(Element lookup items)
- - -

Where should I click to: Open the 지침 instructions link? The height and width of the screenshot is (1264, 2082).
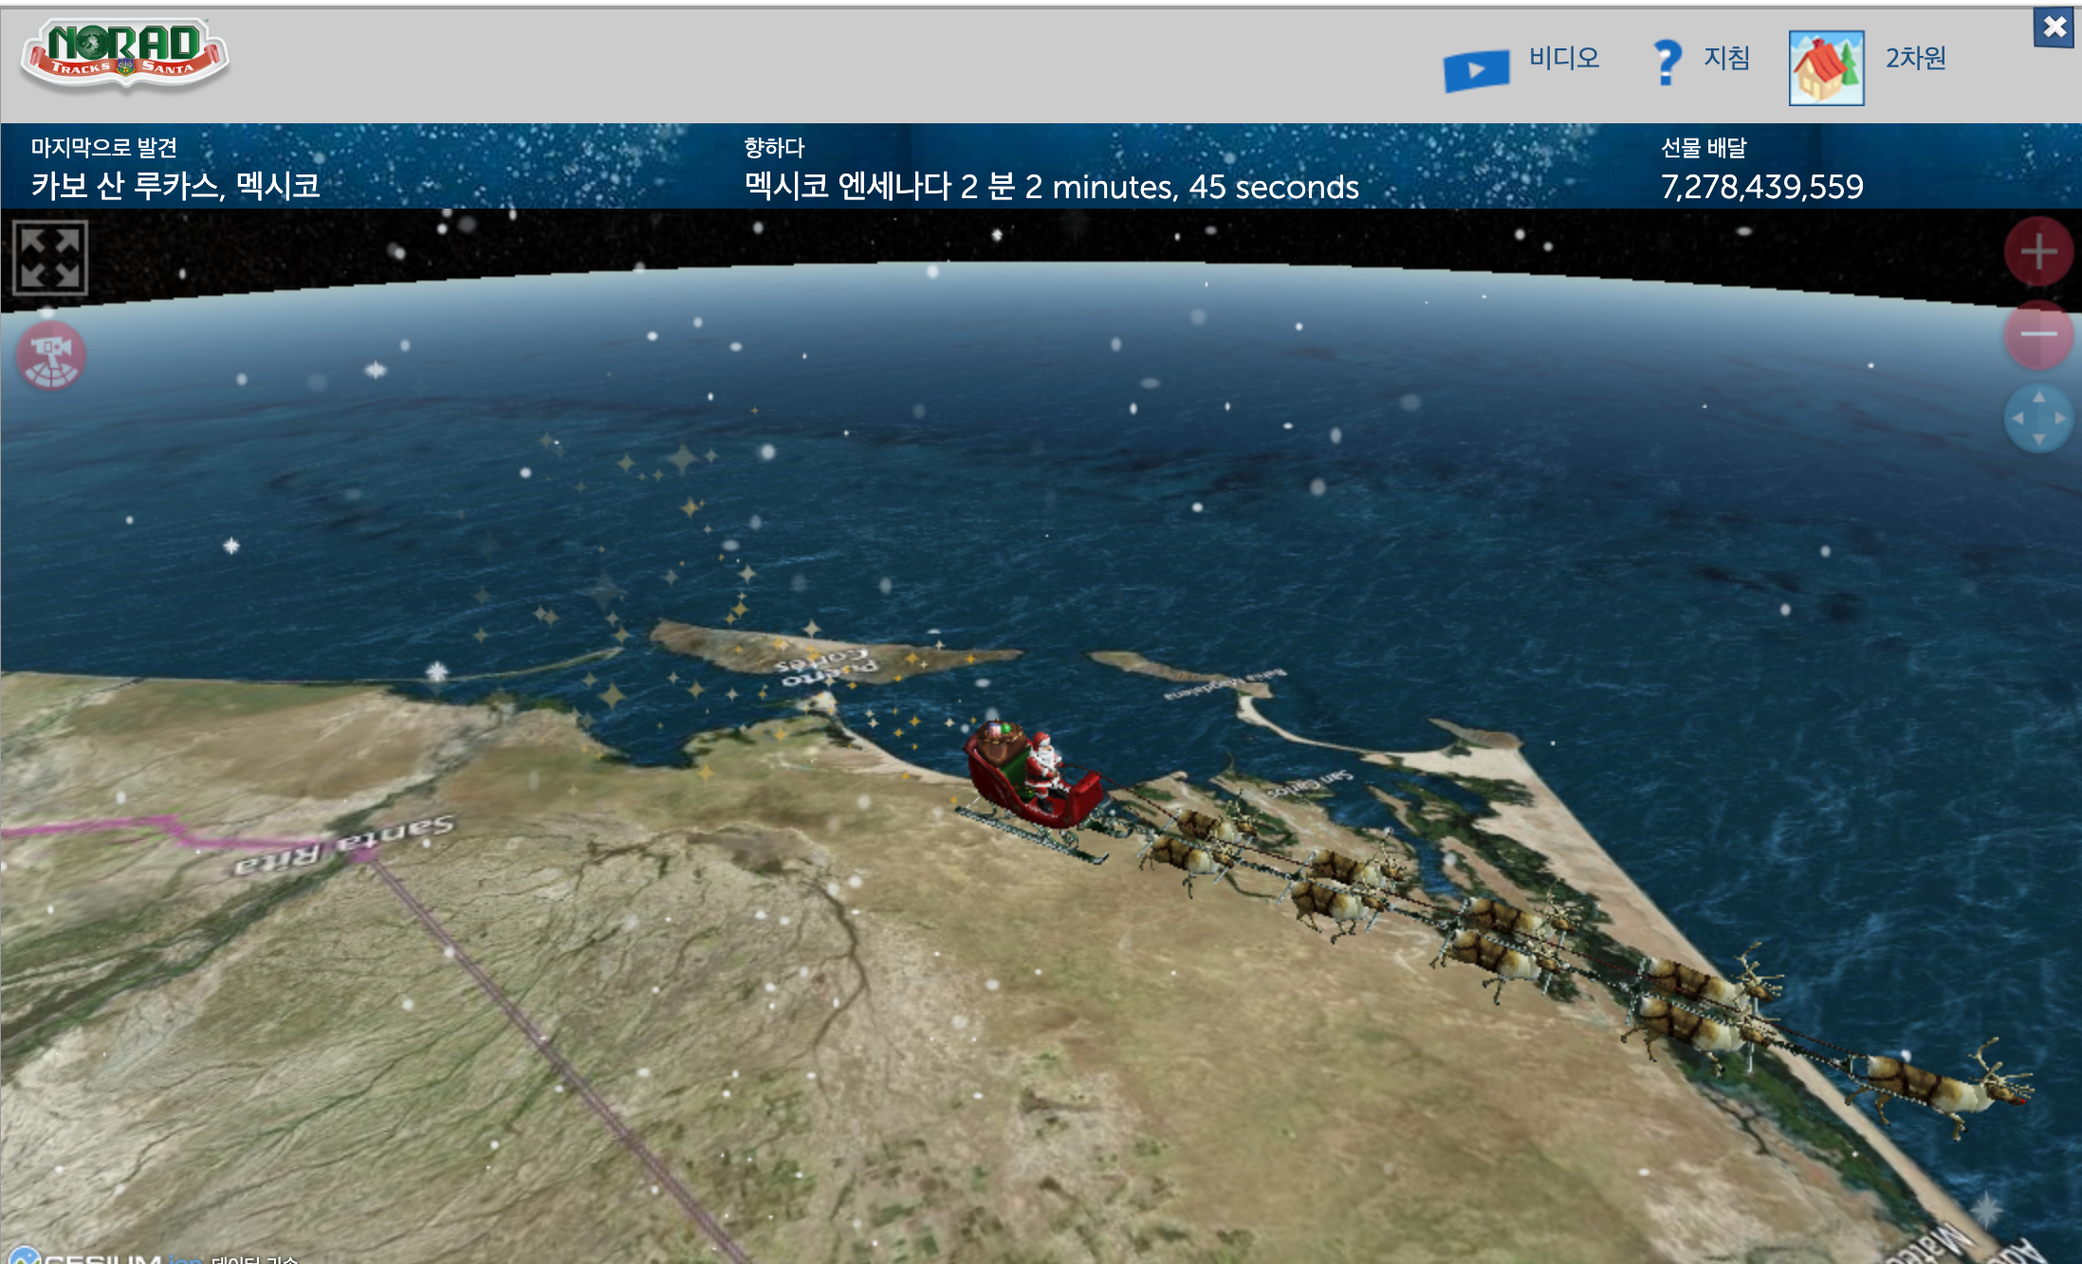1726,59
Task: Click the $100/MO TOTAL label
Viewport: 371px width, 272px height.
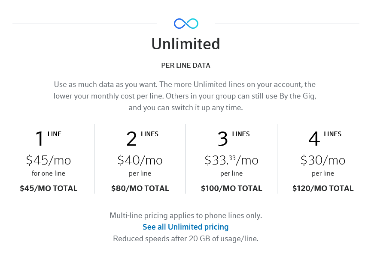Action: point(231,188)
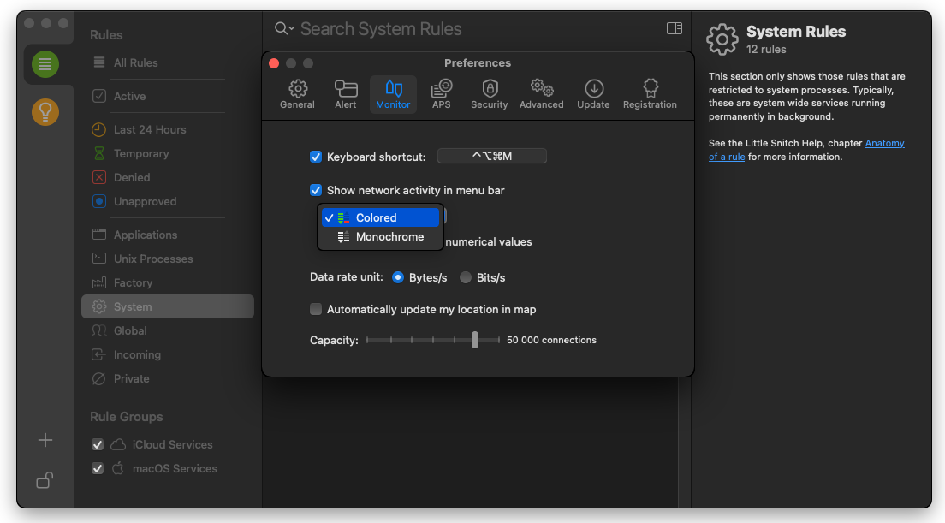Viewport: 945px width, 523px height.
Task: Click the keyboard shortcut recorder field
Action: pyautogui.click(x=491, y=156)
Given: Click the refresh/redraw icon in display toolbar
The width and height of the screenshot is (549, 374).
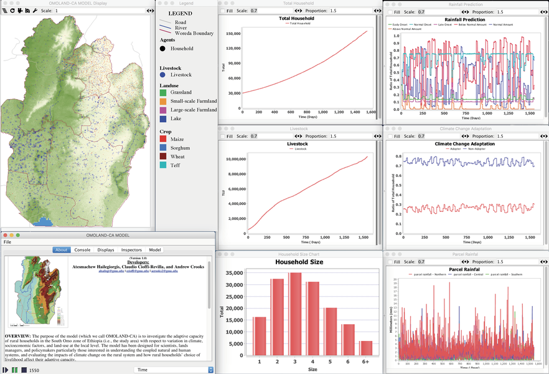Looking at the screenshot, I should [x=12, y=11].

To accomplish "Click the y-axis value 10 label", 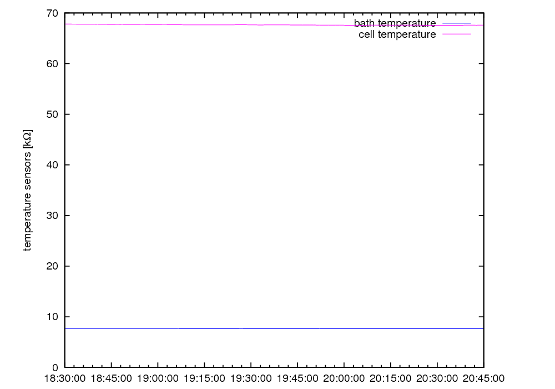I will (x=52, y=317).
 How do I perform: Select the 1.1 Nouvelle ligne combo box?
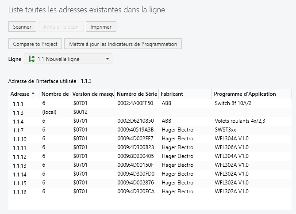(x=68, y=59)

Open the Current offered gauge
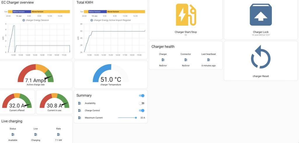pos(17,102)
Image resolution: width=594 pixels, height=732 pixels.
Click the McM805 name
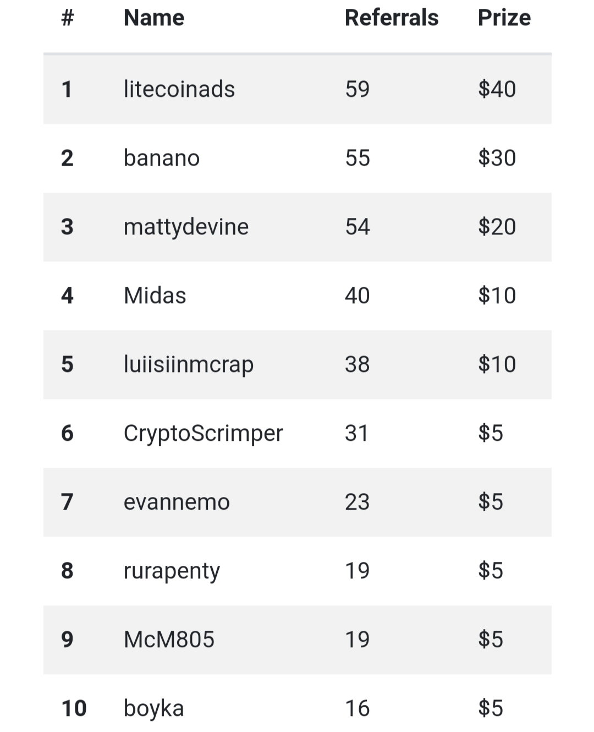[x=169, y=640]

- - -

### Task objective:
Starting with the line that contains "Image resolution: width=594" and going on through the end of the items, write those lines out again with "name" swapped for "title" and nothing else changed. Leave the pictures out.

### Result of this task:
Image resolution: width=594 pixels, height=732 pixels.
Click the McM805 title
[x=169, y=640]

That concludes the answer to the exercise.